The Office for the Coordination of Humanitarian Affairs said on 19 January that more than 350,000 people need humanitarian assistance in Congo, where nine out of the country's 12 departments remain under water. Many villages can only be reached by boat or canoe and huge swathes of productive agricultural land are flooded.
The situation is equally dire in parts of the Democratic Republic of the Congo.
Dr Jean Bienvenue Dinga, Director of the National Hydrological Service of Congo, said that it is the most exceptional event since the catastrophic floods of December 1961.
In the 1961 floods, there was a measured discharge of 80,000 cubic meters per second into the Congo Basin. By comparison, on 9 January, it was 75,000 cubic meters per second.
The heavy rains, which are typical of El Niño impacts, were predicted in the seasonal forecast for October-November-December. But lack of resources and equipment hampered efforts to save livelihoods and lives, said Dr Dinga, who attended a Hydrological Coordination Panel meeting in Geneva.
“We want to strengthen early warning systems in line with the Early Warnings for All initiative. But the problem is lack of funding. If we had funding, it would be different,” said Dr Dinga.
In 1995 there were 80 hydrological monitoring stations. Now there are just 13, due to lack of funding.
Many other countries are suffering a decline in the hydrological monitoring network and a reduction in available observational data.
Hydrological Coordination Panel
The WMO Hydrological Status and Outlook System (HydroSOS), which is currently under technical development and regional implementation, seeks to meet this challenge. The World Hydrological Cycle Observing System, the WMO Information System and WMO Integrated Processing and Prediction System also provide support.

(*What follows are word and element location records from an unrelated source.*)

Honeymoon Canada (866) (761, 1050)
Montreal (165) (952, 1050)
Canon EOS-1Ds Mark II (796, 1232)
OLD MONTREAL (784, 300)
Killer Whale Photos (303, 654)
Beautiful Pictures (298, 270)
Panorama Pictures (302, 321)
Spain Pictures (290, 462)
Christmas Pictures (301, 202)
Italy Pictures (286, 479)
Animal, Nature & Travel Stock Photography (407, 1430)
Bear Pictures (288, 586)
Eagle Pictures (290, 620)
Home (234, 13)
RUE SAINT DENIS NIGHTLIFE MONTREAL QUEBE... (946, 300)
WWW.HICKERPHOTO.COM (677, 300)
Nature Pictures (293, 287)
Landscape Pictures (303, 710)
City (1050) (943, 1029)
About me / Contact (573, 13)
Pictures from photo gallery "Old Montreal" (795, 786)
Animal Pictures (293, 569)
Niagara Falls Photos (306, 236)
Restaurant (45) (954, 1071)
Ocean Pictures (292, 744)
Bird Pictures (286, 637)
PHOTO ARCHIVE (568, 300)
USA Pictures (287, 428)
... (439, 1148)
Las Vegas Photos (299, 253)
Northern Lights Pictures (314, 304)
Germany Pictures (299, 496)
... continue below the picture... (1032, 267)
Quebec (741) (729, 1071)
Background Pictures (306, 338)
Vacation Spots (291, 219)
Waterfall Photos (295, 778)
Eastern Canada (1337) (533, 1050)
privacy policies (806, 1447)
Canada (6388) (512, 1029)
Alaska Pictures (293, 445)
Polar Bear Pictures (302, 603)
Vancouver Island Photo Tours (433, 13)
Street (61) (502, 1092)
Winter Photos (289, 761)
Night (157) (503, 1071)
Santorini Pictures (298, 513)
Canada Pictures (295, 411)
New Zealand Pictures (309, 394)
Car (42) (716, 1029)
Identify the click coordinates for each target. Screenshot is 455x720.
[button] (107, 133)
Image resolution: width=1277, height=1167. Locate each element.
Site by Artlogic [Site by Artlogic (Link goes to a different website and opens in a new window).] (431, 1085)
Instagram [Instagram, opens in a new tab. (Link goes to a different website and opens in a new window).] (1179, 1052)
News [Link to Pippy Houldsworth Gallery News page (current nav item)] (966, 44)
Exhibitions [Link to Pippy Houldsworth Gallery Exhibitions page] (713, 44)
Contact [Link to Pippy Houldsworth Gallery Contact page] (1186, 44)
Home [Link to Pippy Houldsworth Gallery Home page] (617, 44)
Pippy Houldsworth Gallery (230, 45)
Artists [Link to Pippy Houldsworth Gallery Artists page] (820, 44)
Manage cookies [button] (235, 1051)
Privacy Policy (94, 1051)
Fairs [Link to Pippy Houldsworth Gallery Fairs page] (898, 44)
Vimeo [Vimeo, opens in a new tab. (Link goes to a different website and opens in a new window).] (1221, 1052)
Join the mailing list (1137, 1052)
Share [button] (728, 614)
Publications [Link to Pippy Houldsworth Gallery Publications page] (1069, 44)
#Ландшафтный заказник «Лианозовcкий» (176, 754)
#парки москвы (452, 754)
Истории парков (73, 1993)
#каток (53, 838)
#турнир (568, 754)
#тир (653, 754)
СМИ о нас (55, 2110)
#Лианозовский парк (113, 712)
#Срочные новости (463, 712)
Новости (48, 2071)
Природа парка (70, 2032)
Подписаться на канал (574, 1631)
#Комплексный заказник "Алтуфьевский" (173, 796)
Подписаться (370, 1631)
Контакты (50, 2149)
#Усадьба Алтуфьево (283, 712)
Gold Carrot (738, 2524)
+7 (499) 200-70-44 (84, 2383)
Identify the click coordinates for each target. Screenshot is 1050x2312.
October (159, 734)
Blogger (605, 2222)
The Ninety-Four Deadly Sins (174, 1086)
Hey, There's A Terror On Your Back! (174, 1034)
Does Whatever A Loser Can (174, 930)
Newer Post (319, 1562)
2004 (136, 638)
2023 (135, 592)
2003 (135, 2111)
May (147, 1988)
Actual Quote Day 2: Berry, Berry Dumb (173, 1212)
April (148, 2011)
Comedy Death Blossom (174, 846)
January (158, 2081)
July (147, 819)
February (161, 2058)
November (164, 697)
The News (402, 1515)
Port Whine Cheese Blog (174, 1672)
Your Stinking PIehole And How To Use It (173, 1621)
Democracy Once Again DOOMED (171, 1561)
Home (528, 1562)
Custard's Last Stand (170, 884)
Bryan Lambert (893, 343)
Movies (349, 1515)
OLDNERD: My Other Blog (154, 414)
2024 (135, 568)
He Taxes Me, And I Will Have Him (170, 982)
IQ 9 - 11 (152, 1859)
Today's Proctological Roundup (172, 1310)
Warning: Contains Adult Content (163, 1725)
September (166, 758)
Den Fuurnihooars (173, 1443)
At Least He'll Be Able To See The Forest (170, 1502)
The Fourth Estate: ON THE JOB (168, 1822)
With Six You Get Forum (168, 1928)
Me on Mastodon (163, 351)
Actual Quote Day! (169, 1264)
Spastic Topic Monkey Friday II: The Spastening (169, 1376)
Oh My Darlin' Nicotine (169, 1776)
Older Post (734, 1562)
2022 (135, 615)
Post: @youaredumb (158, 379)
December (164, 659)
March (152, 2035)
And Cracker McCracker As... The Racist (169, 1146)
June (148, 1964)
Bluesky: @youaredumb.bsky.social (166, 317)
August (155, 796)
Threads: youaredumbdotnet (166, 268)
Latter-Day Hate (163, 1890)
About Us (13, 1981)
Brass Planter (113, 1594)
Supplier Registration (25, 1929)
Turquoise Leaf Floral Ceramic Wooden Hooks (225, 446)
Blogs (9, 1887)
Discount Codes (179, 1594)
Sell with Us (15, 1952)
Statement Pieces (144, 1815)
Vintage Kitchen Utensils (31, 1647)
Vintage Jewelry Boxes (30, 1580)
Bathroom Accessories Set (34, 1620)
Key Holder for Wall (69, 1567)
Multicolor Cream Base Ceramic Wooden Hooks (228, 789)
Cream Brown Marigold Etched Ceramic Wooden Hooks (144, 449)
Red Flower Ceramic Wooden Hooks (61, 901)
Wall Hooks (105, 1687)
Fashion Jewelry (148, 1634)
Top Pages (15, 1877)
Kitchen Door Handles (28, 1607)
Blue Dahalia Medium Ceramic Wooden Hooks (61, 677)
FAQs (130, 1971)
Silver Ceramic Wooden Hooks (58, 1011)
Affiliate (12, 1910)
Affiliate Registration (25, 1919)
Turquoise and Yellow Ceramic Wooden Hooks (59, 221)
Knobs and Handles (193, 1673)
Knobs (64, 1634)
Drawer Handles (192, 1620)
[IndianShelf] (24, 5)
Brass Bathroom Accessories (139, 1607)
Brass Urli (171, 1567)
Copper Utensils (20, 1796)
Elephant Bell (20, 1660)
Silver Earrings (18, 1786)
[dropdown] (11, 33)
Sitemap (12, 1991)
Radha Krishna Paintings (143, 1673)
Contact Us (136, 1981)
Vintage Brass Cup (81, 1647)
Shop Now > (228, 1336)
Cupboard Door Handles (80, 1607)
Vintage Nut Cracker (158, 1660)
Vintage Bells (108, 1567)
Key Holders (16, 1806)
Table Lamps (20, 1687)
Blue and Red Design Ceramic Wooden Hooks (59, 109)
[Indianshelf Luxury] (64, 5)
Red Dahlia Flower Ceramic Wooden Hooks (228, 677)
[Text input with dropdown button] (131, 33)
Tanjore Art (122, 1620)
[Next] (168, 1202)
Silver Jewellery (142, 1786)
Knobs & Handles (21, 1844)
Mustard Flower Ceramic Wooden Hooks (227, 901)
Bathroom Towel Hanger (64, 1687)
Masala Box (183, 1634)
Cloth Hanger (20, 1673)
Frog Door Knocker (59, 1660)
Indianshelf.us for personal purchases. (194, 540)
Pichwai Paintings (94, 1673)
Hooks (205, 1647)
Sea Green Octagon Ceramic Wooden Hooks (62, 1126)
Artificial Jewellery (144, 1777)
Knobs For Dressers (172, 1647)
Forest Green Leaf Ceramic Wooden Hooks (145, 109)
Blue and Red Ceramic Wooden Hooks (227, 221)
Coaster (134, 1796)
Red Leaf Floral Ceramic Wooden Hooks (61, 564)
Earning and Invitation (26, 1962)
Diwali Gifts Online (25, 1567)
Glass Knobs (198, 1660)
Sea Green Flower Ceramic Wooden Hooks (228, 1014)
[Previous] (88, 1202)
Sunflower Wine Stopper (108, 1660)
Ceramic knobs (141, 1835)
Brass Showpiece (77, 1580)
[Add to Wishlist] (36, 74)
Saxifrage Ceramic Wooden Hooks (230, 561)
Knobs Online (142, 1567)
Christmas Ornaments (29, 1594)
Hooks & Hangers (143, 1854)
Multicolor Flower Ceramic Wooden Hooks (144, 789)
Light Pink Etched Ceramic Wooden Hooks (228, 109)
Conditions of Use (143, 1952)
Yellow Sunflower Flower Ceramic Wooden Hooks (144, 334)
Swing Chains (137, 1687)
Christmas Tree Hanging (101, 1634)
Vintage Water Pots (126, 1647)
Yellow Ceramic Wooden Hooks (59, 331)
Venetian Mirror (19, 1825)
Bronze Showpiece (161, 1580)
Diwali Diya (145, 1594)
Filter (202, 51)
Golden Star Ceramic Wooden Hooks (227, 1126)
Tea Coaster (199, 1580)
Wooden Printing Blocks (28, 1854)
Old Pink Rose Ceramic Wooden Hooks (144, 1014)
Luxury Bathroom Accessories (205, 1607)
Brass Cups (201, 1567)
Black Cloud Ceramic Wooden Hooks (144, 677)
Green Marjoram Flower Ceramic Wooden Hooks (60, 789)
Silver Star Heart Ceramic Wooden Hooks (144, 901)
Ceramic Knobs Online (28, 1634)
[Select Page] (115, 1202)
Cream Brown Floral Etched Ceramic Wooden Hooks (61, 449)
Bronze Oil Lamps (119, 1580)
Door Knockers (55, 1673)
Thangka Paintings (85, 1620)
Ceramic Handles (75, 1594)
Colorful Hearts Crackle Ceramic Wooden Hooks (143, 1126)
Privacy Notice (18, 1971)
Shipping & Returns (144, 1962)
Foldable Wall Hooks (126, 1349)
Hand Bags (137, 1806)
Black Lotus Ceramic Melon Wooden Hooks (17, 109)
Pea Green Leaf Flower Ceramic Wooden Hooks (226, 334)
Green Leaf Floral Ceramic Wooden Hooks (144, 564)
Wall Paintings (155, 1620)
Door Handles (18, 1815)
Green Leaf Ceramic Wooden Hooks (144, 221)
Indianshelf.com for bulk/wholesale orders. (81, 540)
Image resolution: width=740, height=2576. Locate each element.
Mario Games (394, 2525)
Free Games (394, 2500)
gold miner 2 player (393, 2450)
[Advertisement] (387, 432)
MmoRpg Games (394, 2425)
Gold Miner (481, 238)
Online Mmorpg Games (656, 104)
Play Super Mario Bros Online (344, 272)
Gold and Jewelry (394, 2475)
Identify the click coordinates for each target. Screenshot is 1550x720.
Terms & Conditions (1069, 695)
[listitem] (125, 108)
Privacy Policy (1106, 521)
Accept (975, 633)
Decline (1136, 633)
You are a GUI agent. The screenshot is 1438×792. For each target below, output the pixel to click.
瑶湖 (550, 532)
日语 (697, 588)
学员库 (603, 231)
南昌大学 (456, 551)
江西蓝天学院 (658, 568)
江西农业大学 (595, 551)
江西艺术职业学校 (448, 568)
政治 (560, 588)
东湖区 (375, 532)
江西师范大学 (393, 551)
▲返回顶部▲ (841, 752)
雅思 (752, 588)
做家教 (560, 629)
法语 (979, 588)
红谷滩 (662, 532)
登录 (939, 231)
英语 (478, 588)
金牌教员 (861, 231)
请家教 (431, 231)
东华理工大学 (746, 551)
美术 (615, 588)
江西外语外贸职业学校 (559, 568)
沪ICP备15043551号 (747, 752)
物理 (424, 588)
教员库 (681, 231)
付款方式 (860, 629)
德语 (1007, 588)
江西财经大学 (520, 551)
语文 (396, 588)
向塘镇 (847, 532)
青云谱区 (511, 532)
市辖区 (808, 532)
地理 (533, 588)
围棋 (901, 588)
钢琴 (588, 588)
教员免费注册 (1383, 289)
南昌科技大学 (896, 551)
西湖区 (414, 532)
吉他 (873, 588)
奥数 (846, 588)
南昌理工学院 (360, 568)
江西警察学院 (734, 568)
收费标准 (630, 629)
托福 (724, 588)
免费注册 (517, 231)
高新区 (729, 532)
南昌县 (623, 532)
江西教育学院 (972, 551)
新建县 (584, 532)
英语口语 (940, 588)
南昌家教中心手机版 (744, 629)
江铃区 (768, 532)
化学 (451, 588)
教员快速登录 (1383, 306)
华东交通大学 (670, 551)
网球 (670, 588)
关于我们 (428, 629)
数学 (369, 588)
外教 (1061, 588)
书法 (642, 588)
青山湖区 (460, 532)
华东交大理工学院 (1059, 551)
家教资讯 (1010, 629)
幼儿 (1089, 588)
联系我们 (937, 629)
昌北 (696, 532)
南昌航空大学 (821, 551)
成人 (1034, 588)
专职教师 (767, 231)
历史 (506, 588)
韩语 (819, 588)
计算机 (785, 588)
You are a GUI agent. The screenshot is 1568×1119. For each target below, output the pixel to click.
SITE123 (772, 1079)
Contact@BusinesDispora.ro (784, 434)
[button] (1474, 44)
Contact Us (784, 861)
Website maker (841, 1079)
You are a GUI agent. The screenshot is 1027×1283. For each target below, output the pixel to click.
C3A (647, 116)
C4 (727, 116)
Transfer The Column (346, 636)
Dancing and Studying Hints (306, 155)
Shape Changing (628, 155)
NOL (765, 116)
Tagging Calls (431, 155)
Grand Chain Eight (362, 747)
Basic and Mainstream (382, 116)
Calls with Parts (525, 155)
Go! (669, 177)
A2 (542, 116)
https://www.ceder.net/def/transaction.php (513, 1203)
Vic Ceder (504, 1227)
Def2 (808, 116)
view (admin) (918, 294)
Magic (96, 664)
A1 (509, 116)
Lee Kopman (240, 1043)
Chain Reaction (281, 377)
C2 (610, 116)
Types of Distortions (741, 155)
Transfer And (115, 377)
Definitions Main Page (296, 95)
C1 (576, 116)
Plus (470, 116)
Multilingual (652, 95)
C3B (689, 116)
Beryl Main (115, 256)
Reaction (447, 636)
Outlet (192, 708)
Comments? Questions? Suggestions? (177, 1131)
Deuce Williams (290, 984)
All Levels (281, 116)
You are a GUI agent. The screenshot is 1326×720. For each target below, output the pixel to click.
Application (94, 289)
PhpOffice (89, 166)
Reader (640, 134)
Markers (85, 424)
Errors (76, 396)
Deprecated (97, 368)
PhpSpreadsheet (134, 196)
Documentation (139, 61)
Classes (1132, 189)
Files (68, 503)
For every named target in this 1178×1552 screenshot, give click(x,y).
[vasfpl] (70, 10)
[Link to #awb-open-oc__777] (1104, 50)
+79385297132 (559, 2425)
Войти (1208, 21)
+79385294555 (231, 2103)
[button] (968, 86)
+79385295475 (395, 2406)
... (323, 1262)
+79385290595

All these WMO activities fall under the responsibility of the Hydrological Coordination Panel, the WMO think tank on hydrology. The panel integrates the hydrological work of WMO into the wider global water agenda and works to promote WMO’s long-term ambitions on water.
- No one is surprised by a flood
- Everyone is prepared for drought
- Hydroclimate and meteorological data support the food security agenda
- High-quality data supports science
- Science provides a sound basis for operational hydrology
- We have a thorough knowledge of the water resources of our world
- Sustainable development is supported by hydrological information
- Water quality is known
Early Warnings for All
An expert team on Early Warning Services separately met at WMO to try to accelerate action on the Early Warnings For All initiative.
Early warning services are proven, effective climate adaptation measures, that save lives and provide at least a tenfold return on investment. However, only half of countries have early warning systems in place with coverage especially low in Small Island Developing States (SIDS), Least Developed Countries (LDCs) and in Africa.
The Early Warnings for All initiative is spearheaded by WMO, the UN Office for Disaster Risk Reduction, International Telecommunications Union, International Federation of Red Cross and Red Crescent Societies, with support from more than twenty other UN agencies as well as a very wide range of stakeholders, from financial institutions to private sectors.